Goodbye, Friend

dylan

Sad news came last night that Dylan Williams, our friend and the publisher behind Sparkplug Comic Books, passed away at the age of 41. Dylan was one of the most genuinely kind, generous, and inspiring people I’ve ever known. I can’t think of anyone less deserving of this fate, and I’m trying my best to make sense of what has happened.

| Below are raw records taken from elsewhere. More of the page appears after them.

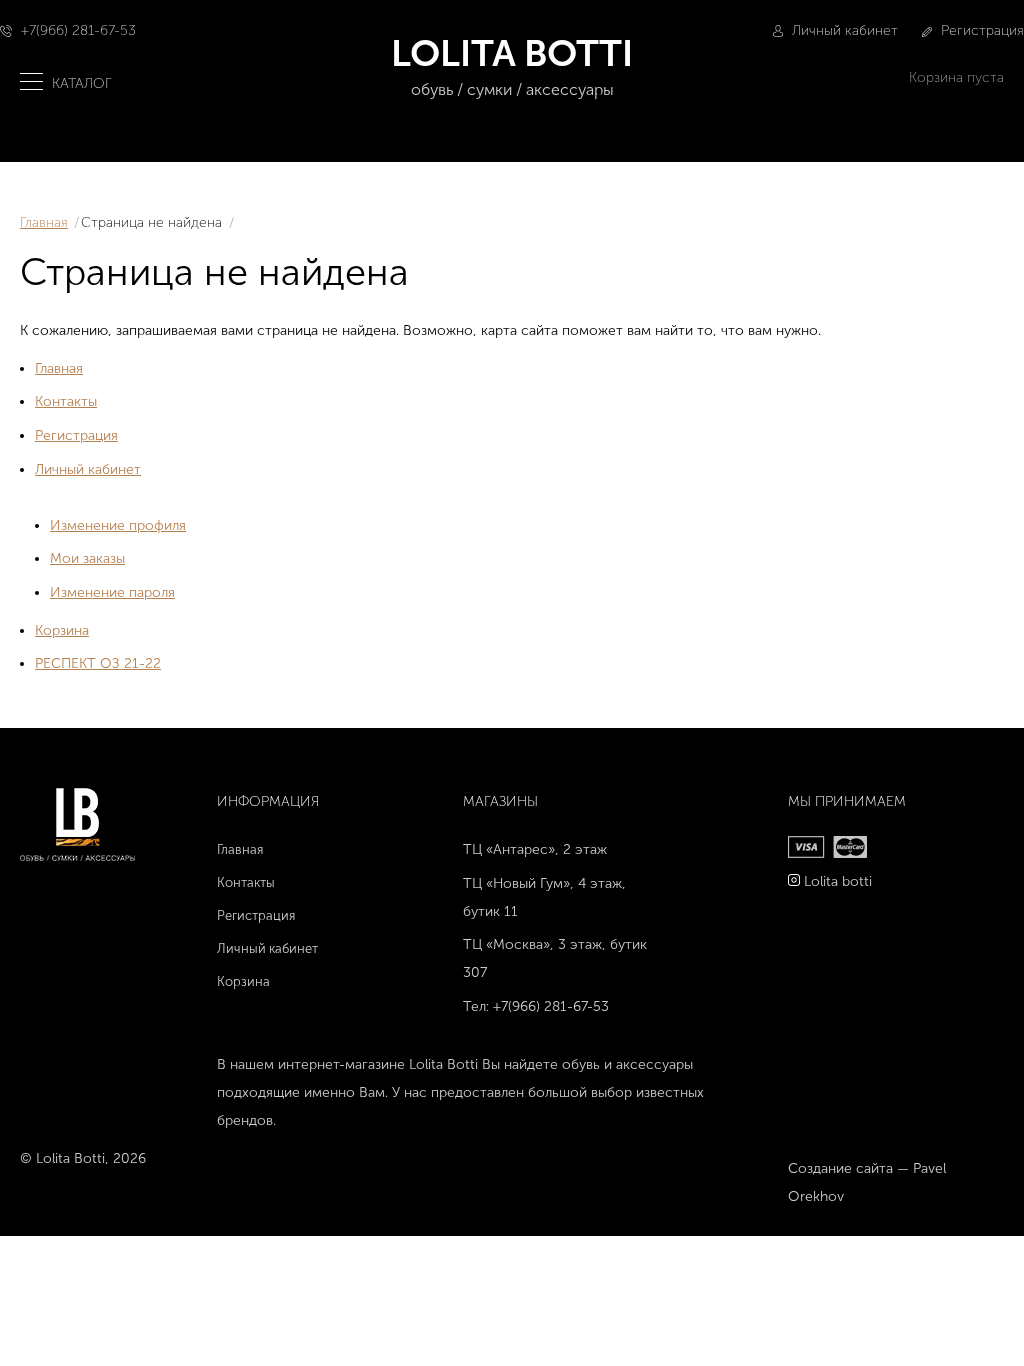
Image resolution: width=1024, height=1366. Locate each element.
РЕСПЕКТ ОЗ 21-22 (98, 663)
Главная (44, 222)
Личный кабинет (843, 30)
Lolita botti (838, 881)
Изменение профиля (118, 525)
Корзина (62, 630)
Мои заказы (87, 558)
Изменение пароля (112, 592)
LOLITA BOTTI (512, 65)
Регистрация (980, 30)
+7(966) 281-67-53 (78, 30)
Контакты (66, 401)
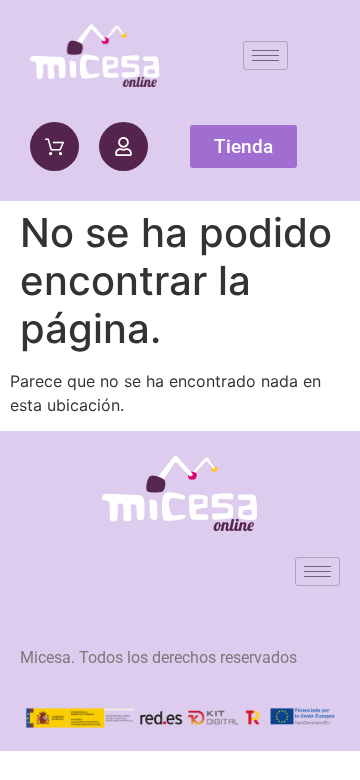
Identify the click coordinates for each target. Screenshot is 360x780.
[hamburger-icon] (265, 55)
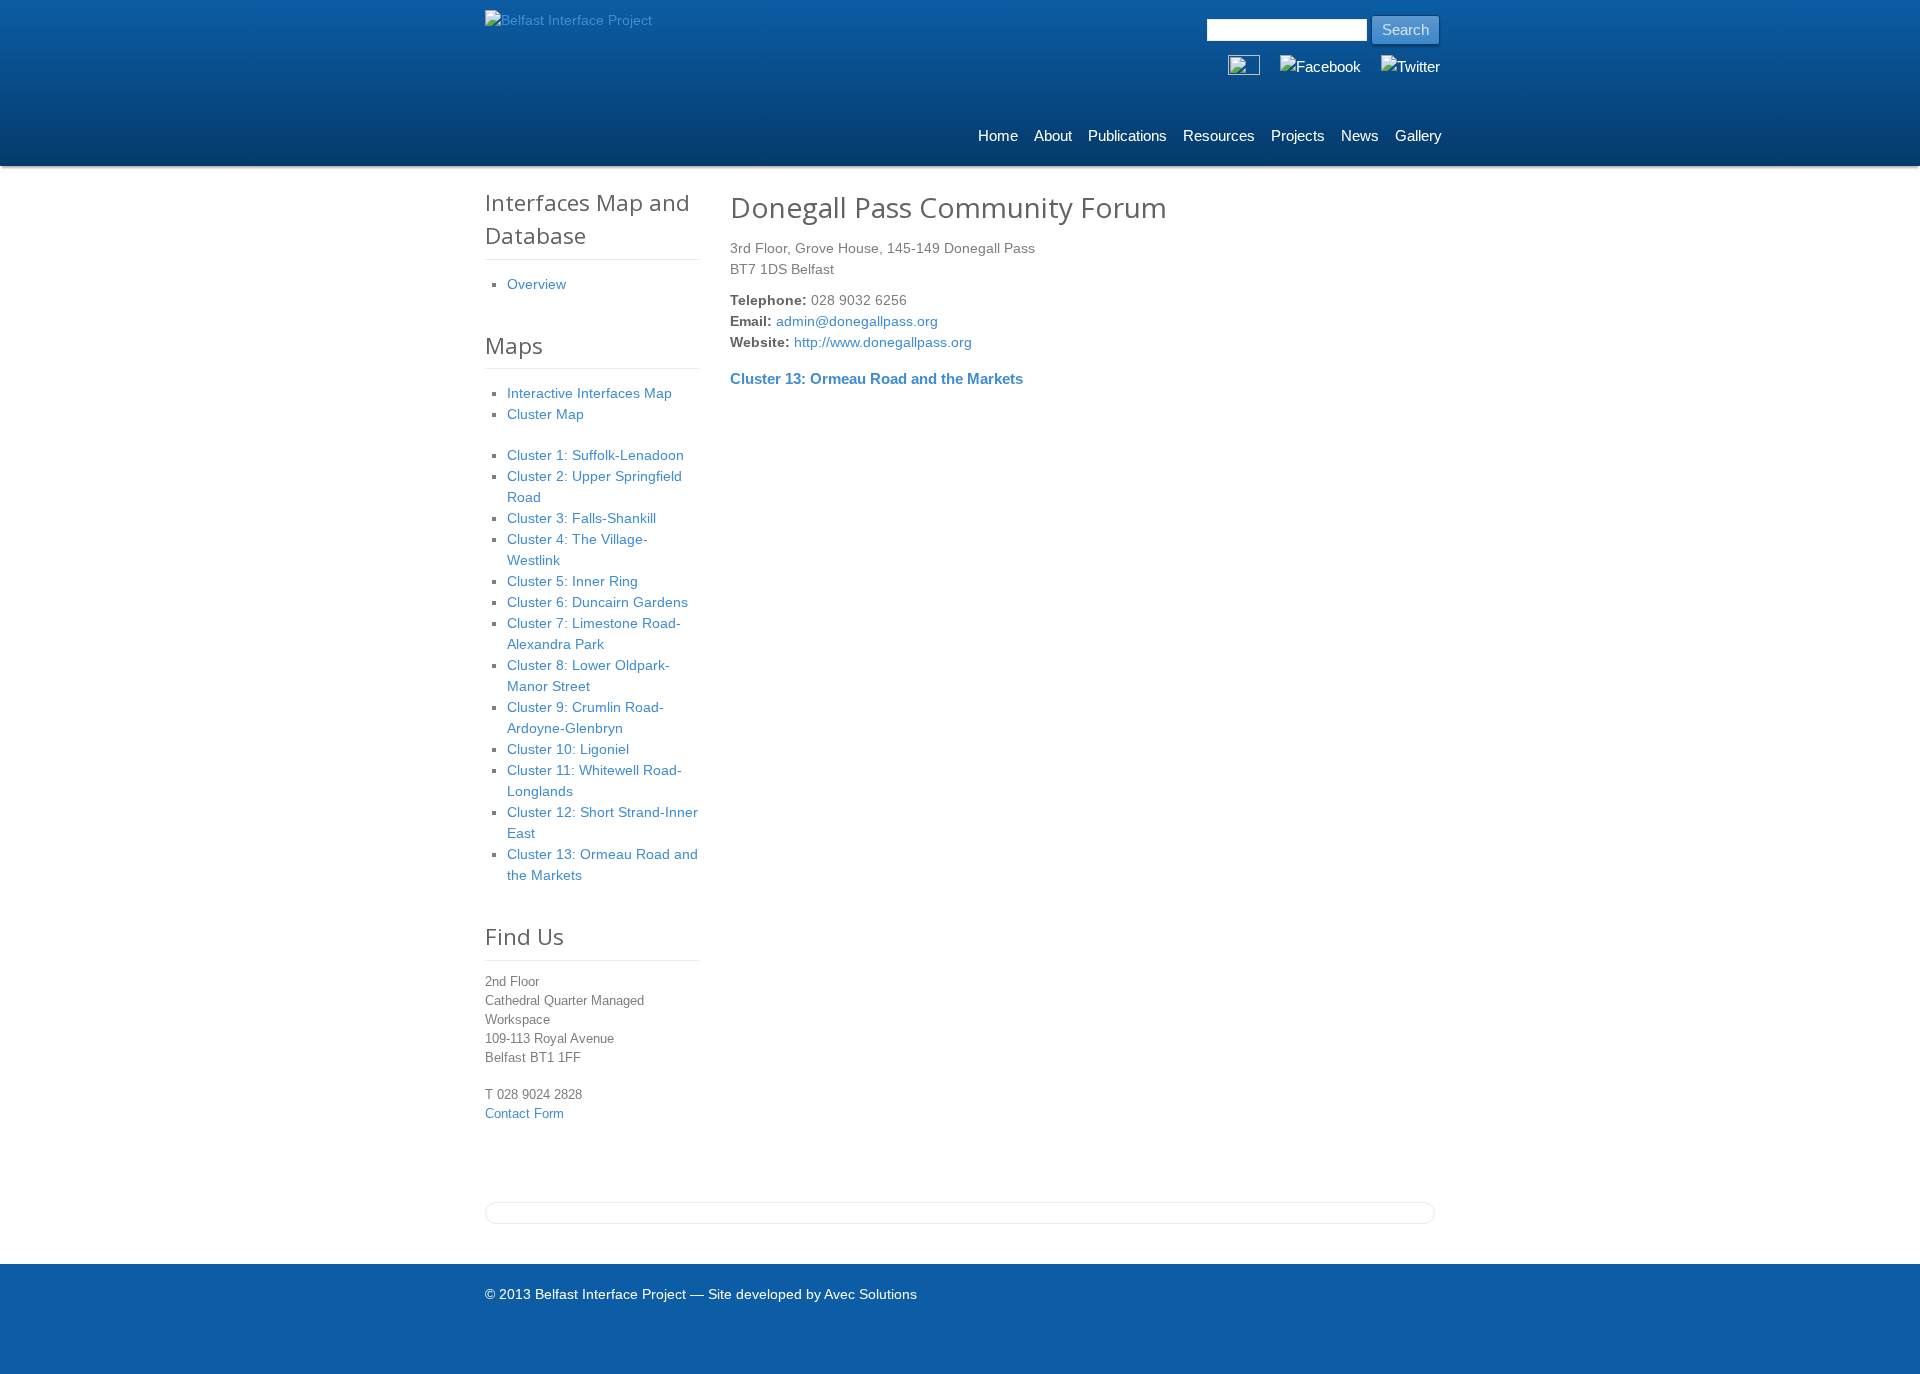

A few years ago, my sister and I went to see a psychic (say what you will, but I am and have always been very interested in what would be categorized under “metaphysics” at Barnes & Noble). My sister asked the psychic about her middle son–parenting him was always difficult for her, and in general they just didn’t really get along. I often think about the psychic’s response to her question, which was that they were brought together to learn from each other. A few years after this reading, my nephew was diagnosed with leukemia. The ensuing year of chemotherapy, radiation, and everything related really pushed their relationship to its limits. Fortunately, my nephew recovered and today he is healthy and creative and popular (let’s not lose focus of what is most important!), but I have no doubt that my sister has been and continues to be transformed by having him in her life.

I’ve found much comfort in that psychic’s advice for myself too. For all the difficult people I’ve dealt with, my assorted rejections and failures, and all the terrible, unfair things that happen in the world, it helps just a little bit to think that I’m supposed to be learning something here. I would put Dylan’s passing in the category of a terrible, unfair thing happening, but he has taught us all so much about how to live. I can’t count the number of people he has influenced directly and indirectly to follow their dreams and fly their freak flag proudly. His kindness and generosity are unmatched, and anyone lucky enough to know him while he was here has been transformed by that privilege.

Sorry to go back to metaphysics, but as I was putting Sally down to nap earlier today, I noticed that the color green was all around me. I had put on a green shirt this morning, dressed Sally in green, wrapped her in a green blanket, and was facing a part of her room where I had inadvertently collected a disproportionate number of green items. I also have been noticing a lot of butterflies in my environment today (see the sunglasses in the photo, for one). Again, say what you will, but I can’t help thinking that these symbols of growth and transformation have presented themselves to help me come to terms with what has happened. It feels awful to imagine visiting Portland or going to the next Alternative Press Expo without Dylan in the picture, but I’m so thankful to have known him and am forever changed by having him in my life.

One more tangible way in which my sister and her family have been transformed is that they now do a great deal of fundraising for the Leukemia & Lymphoma Society. If you have any cash sitting around, you might consider donating (Dylan had lymphoma). Or if you have spare marrow (I know you do!), you might want to register with the National Marrow Donation Program. And to support Dylan’s legacy as well as the people he left behind with what are undoubtedly astronomical medical bills, you should definitely buy some comics from Sparkplug Comic Books. (I recommend Passage by Tessa Brunton and Eschew by Robert Sergel, for starters, but he had impeccable taste and anything you buy will be excellent.)

So goodbye, Dylan. I will love and miss you always and I will do my best to follow your lead. See you on the other side, friend.

3 Responses to “Goodbye, Friend”

  1. laila says:

    This is a beautiful piece and does honor to what Dylan left behind. I never had a chance to meet him, but some of the things he published are treasured by me. It sounds like it isn’t an understatement to say he was a singular person who made a tremendous difference to those he met and shared friendships with. Thank you for writing and posting this. I hope Dylan’s friends and loved ones find some comfort in his legacy.

  2. Tessa says:

    Thank you so much for writing this, this is so beautiful and powerful and true. You articulated the feelings around his death with such grace and perception. He will be deeply missed.